(Collected data entries)
• • • •

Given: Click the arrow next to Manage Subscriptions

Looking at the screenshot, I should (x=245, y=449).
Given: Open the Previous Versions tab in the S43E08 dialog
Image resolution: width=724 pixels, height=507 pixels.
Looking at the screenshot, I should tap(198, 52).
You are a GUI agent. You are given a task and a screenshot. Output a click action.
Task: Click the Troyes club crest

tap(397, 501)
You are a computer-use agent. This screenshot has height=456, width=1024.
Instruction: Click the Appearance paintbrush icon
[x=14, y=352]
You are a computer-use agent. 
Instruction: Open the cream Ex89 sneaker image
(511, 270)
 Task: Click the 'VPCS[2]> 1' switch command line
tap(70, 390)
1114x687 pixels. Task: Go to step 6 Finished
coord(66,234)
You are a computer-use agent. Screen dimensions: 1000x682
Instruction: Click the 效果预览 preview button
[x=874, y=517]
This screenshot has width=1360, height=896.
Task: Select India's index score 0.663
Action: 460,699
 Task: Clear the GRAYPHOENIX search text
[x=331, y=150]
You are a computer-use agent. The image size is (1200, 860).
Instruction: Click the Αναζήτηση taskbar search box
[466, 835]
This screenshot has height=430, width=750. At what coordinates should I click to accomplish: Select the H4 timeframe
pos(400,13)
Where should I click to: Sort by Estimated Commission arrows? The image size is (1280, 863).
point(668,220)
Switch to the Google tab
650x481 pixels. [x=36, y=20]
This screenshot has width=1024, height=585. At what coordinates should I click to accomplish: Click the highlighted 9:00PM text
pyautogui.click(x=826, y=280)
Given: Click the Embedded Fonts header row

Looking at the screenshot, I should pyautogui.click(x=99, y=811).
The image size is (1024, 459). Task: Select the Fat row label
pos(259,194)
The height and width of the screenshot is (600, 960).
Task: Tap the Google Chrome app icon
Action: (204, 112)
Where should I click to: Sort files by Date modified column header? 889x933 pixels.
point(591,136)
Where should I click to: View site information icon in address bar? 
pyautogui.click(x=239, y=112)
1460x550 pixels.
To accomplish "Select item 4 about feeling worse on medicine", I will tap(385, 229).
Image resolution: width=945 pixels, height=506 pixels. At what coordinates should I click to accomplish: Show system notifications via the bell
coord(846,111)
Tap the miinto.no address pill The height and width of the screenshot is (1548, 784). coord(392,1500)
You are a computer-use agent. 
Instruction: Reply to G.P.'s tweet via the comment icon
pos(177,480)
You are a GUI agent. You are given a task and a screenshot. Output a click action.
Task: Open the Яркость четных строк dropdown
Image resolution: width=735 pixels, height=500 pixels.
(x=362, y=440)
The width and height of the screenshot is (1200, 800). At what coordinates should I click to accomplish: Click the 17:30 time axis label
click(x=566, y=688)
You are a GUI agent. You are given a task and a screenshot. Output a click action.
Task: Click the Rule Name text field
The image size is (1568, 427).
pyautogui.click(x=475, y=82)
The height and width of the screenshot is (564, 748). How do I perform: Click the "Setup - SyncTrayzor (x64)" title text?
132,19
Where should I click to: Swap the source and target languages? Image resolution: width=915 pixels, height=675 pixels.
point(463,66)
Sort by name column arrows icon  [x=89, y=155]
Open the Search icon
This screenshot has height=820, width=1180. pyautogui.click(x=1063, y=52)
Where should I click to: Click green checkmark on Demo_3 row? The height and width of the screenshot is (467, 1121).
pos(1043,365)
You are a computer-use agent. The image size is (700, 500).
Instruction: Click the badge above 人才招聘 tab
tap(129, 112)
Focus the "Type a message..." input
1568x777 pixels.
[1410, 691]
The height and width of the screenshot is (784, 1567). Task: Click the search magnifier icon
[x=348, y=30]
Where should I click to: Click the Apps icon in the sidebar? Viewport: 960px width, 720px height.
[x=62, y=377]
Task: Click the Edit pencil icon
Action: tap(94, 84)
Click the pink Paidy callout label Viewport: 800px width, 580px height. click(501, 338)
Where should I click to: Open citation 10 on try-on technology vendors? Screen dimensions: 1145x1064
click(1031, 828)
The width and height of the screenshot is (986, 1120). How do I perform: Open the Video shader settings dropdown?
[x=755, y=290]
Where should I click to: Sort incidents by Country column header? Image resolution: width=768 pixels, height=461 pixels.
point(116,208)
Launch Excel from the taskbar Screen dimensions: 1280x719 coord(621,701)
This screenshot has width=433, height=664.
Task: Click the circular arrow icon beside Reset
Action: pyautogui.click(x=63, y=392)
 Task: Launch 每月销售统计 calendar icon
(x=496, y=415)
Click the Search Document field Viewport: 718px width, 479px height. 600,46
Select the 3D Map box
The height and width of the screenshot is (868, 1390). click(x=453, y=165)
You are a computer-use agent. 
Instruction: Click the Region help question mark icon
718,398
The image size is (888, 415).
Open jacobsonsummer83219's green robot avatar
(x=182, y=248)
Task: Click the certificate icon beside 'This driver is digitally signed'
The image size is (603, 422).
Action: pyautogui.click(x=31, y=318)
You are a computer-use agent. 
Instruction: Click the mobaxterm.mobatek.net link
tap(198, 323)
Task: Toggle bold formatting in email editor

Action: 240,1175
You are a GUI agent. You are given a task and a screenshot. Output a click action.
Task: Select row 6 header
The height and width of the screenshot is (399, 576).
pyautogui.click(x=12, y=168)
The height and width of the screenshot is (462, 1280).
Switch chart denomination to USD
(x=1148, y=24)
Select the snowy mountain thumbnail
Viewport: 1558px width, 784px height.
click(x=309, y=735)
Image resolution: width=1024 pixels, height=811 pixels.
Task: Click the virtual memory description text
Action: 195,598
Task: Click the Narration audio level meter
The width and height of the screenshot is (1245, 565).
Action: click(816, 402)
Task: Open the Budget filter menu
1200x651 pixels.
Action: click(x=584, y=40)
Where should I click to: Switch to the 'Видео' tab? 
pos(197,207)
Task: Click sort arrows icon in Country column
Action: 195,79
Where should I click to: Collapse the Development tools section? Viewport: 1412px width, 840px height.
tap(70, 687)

• • • •

= WHAT YOU HAVE TO DO =
Copy out the records once more. Match them exactly.

= TASK SOLUTION =
Given: Click the arrow next to Manage Subscriptions

Looking at the screenshot, I should (x=245, y=449).
Given: Open the Previous Versions tab in the S43E08 dialog
Image resolution: width=724 pixels, height=507 pixels.
Looking at the screenshot, I should tap(198, 52).
You are a GUI agent. You are given a task and a screenshot. Output a click action.
Task: Click the Troyes club crest

tap(397, 501)
You are a computer-use agent. This screenshot has height=456, width=1024.
Instruction: Click the Appearance paintbrush icon
[x=14, y=352]
You are a computer-use agent. 
Instruction: Open the cream Ex89 sneaker image
(511, 270)
 Task: Click the 'VPCS[2]> 1' switch command line
tap(70, 390)
1114x687 pixels. Task: Go to step 6 Finished
coord(66,234)
You are a computer-use agent. Screen dimensions: 1000x682
Instruction: Click the 效果预览 preview button
[x=874, y=517]
This screenshot has width=1360, height=896.
Task: Select India's index score 0.663
Action: 460,699
 Task: Clear the GRAYPHOENIX search text
[x=331, y=150]
You are a computer-use agent. The image size is (1200, 860).
Instruction: Click the Αναζήτηση taskbar search box
[466, 835]
This screenshot has height=430, width=750. At what coordinates should I click to accomplish: Select the H4 timeframe
pos(400,13)
Where should I click to: Sort by Estimated Commission arrows? The image size is (1280, 863).
point(668,220)
Switch to the Google tab
650x481 pixels. [x=36, y=20]
This screenshot has width=1024, height=585. At what coordinates should I click to accomplish: Click the highlighted 9:00PM text
pyautogui.click(x=826, y=280)
Given: Click the Embedded Fonts header row

Looking at the screenshot, I should pyautogui.click(x=99, y=811).
The image size is (1024, 459). Task: Select the Fat row label
pos(259,194)
The height and width of the screenshot is (600, 960).
Task: Tap the Google Chrome app icon
Action: (204, 112)
Where should I click to: Sort files by Date modified column header? 889x933 pixels.
point(591,136)
Where should I click to: View site information icon in address bar? 
pyautogui.click(x=239, y=112)
1460x550 pixels.
To accomplish "Select item 4 about feeling worse on medicine", I will tap(385, 229).
Image resolution: width=945 pixels, height=506 pixels. At what coordinates should I click to accomplish: Show system notifications via the bell
coord(846,111)
Tap the miinto.no address pill The height and width of the screenshot is (1548, 784). coord(392,1500)
You are a computer-use agent. 
Instruction: Reply to G.P.'s tweet via the comment icon
pos(177,480)
You are a GUI agent. You are given a task and a screenshot. Output a click action.
Task: Open the Яркость четных строк dropdown
Image resolution: width=735 pixels, height=500 pixels.
(x=362, y=440)
The width and height of the screenshot is (1200, 800). At what coordinates should I click to accomplish: Click the 17:30 time axis label
click(x=566, y=688)
You are a GUI agent. You are given a task and a screenshot. Output a click action.
Task: Click the Rule Name text field
The image size is (1568, 427).
pyautogui.click(x=475, y=82)
The height and width of the screenshot is (564, 748). How do I perform: Click the "Setup - SyncTrayzor (x64)" title text?
132,19
Where should I click to: Swap the source and target languages? Image resolution: width=915 pixels, height=675 pixels.
point(463,66)
Sort by name column arrows icon  [x=89, y=155]
Open the Search icon
This screenshot has height=820, width=1180. pyautogui.click(x=1063, y=52)
Where should I click to: Click green checkmark on Demo_3 row? The height and width of the screenshot is (467, 1121).
pos(1043,365)
You are a computer-use agent. The image size is (700, 500).
Instruction: Click the badge above 人才招聘 tab
tap(129, 112)
Focus the "Type a message..." input
1568x777 pixels.
[1410, 691]
The height and width of the screenshot is (784, 1567). Task: Click the search magnifier icon
[x=348, y=30]
Where should I click to: Click the Apps icon in the sidebar? Viewport: 960px width, 720px height.
[x=62, y=377]
Task: Click the Edit pencil icon
Action: tap(94, 84)
Click the pink Paidy callout label Viewport: 800px width, 580px height. click(501, 338)
Where should I click to: Open citation 10 on try-on technology vendors? Screen dimensions: 1145x1064
click(1031, 828)
The width and height of the screenshot is (986, 1120). How do I perform: Open the Video shader settings dropdown?
[x=755, y=290]
Where should I click to: Sort incidents by Country column header? Image resolution: width=768 pixels, height=461 pixels.
point(116,208)
Launch Excel from the taskbar Screen dimensions: 1280x719 coord(621,701)
This screenshot has width=433, height=664.
Task: Click the circular arrow icon beside Reset
Action: pyautogui.click(x=63, y=392)
 Task: Launch 每月销售统计 calendar icon
(x=496, y=415)
Click the Search Document field Viewport: 718px width, 479px height. 600,46
Select the 3D Map box
The height and width of the screenshot is (868, 1390). click(x=453, y=165)
You are a computer-use agent. 
Instruction: Click the Region help question mark icon
718,398
The image size is (888, 415).
Open jacobsonsummer83219's green robot avatar
(x=182, y=248)
Task: Click the certificate icon beside 'This driver is digitally signed'
The image size is (603, 422).
Action: pyautogui.click(x=31, y=318)
You are a computer-use agent. 
Instruction: Click the mobaxterm.mobatek.net link
tap(198, 323)
Task: Toggle bold formatting in email editor

Action: 240,1175
You are a GUI agent. You are given a task and a screenshot. Output a click action.
Task: Select row 6 header
The height and width of the screenshot is (399, 576).
pyautogui.click(x=12, y=168)
The height and width of the screenshot is (462, 1280).
Switch chart denomination to USD
(x=1148, y=24)
Select the snowy mountain thumbnail
Viewport: 1558px width, 784px height.
click(x=309, y=735)
Image resolution: width=1024 pixels, height=811 pixels.
Task: Click the virtual memory description text
Action: 195,598
Task: Click the Narration audio level meter
The width and height of the screenshot is (1245, 565).
Action: click(816, 402)
Task: Open the Budget filter menu
1200x651 pixels.
Action: click(x=584, y=40)
Where should I click to: Switch to the 'Видео' tab? 
pos(197,207)
Task: Click sort arrows icon in Country column
Action: 195,79
Where should I click to: Collapse the Development tools section? Viewport: 1412px width, 840px height.
tap(70, 687)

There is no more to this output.